[Text]:
────────
20/Jun/2012, Santa Marta - Colombia
An early paddle ashore for a trip to Santa Marta, the capital city of the Magdelene region. Sophie and Pedro from Moana had kindly offered to show us the market and other key locations that would speed us up the learning curve in a new place. All the simple things in this cruising lifestyle take so much time when you don't know where anywhere is, nor how to get there.
We bounced along the roads aboard the bus, a 16-seater with the side sliding door wide open, Sue no longer looking quite so smug at nabbing the leg-roomy seat by the entrance, as the world sped by. Before eight o'clock and the humid heat already quite oppressive in the bus; some luckier than others to be sat on the shady side, as the sun, still low in the sky beat in through the gaping windows.
────────
[To be done]:
(a) Name every person the Santa Marta entry mentions by name.
(b) According to the Santa Marta entry, what kind of vehicle was the bus?
(c) Continue the Santa Marta entry with the next few sentences, starting after its final sentence.
The data has no connection to the Santa Marta entry.

[Data excerpt]:
────────
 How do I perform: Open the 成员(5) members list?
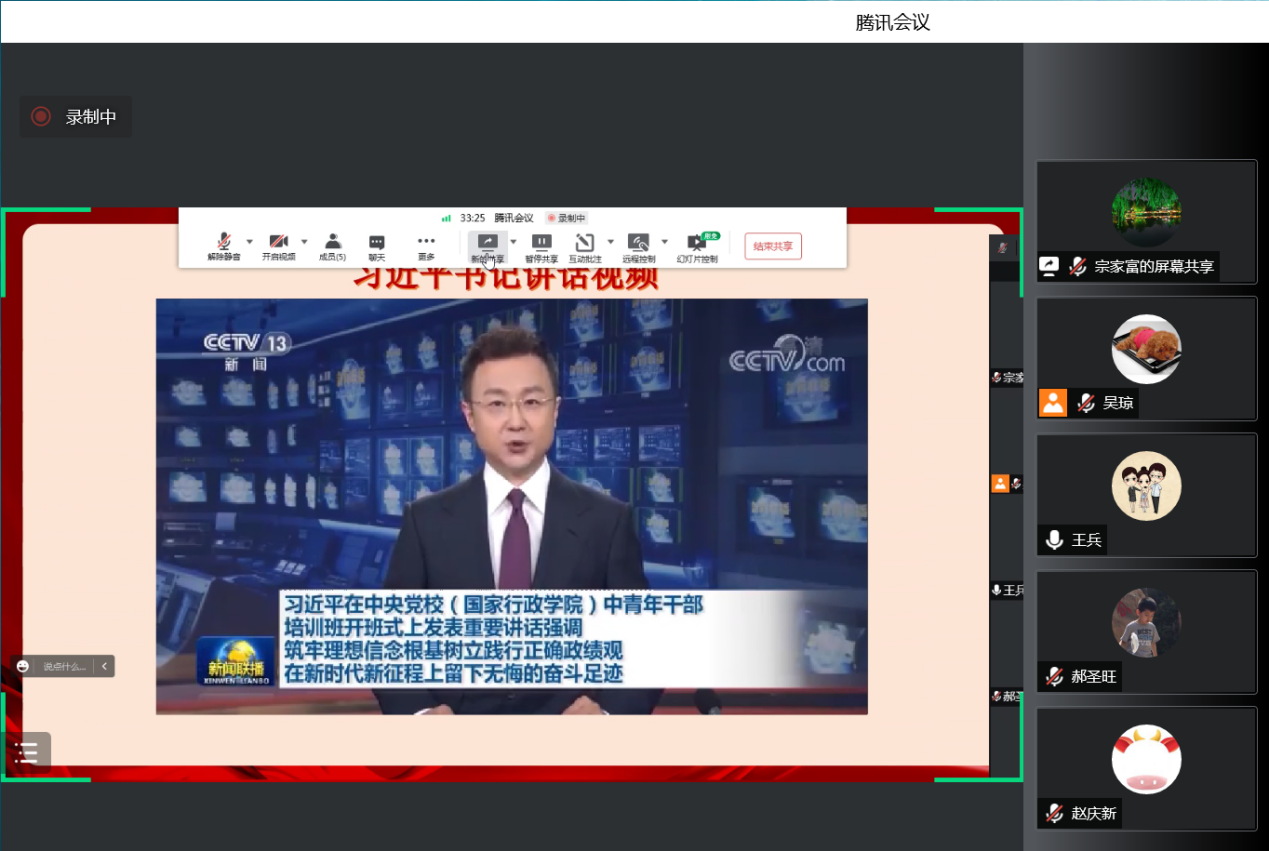(332, 246)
────────
[Answers provided]:
(a) Sophie, Pedro, Sue

(b) A 16-seater with the side sliding door wide open.

(c)
Over the limestone crags and we speedily descended into the outskirts of the city. Initially wide streets flanked by low concrete and brick dwellings, a railway track down the middle of one. Litter and other debris from human habitation sullied the appearance. Dust coating the masonry, still air, relentless radiation from the sun commencing to bake all before it. Further in towards the centre and various stores and artisan's workshops sprang into view. Hoards of motorcycles, scooters, taxis and buses ferrying workers to their destinations for another day's toil. Advertising skillfully painted onto walls gave colour and vibrato to otherwise unremarkable architecture. A few more blocks and larger, more impressive edifices lined our route. Some undoubtably monuments to a former colonial era, others more modern and built during the last century to service a rapidly growing nation as she struggled to develop and spread her wings.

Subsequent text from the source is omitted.